▸ INSTRUCTIONS FOR THE TASK
Among the entries, find the lines with the string "under" and copy them.

▸ ENTRIES SUPPLIED
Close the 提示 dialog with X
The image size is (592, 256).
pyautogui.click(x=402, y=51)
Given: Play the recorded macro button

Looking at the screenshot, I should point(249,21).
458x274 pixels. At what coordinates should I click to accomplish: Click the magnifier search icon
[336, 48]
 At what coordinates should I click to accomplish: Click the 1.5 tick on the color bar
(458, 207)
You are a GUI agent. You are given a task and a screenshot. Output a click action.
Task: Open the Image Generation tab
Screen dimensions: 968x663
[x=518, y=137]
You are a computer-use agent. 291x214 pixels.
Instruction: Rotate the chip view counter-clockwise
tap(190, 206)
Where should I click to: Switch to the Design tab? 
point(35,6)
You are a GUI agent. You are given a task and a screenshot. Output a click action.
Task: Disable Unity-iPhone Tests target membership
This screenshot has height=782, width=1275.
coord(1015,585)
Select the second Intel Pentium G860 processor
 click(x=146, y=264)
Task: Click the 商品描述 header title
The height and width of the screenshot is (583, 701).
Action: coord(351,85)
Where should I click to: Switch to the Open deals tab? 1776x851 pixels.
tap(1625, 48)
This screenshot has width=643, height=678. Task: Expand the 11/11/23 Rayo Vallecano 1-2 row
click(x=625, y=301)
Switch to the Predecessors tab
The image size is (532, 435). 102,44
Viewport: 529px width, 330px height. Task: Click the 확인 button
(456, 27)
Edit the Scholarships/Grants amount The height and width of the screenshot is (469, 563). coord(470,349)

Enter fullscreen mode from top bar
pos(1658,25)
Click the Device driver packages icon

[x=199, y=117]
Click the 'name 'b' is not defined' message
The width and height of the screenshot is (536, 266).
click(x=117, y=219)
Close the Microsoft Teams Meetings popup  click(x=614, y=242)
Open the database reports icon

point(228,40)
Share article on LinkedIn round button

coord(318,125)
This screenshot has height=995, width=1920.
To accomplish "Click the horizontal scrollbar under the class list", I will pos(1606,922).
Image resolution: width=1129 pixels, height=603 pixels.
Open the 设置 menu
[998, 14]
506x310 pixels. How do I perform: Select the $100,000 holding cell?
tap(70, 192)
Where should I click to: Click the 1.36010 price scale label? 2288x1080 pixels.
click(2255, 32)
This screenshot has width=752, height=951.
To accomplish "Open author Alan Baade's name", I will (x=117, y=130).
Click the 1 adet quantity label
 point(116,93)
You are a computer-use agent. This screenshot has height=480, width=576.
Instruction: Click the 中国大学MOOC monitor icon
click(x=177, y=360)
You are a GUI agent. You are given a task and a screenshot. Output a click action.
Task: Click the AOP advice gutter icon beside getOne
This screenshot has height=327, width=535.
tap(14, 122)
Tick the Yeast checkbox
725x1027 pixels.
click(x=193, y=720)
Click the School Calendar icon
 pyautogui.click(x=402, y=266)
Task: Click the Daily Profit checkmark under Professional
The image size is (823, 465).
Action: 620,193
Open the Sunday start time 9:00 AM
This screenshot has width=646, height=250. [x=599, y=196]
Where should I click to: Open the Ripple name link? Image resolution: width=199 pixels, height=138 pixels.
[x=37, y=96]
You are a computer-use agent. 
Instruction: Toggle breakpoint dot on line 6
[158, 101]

▸ EXERCISE ANSWER
To accomplish "Click the horizontal scrollbar under the class list", I will pos(1606,922).
Task: Click the Daily Profit checkmark under Professional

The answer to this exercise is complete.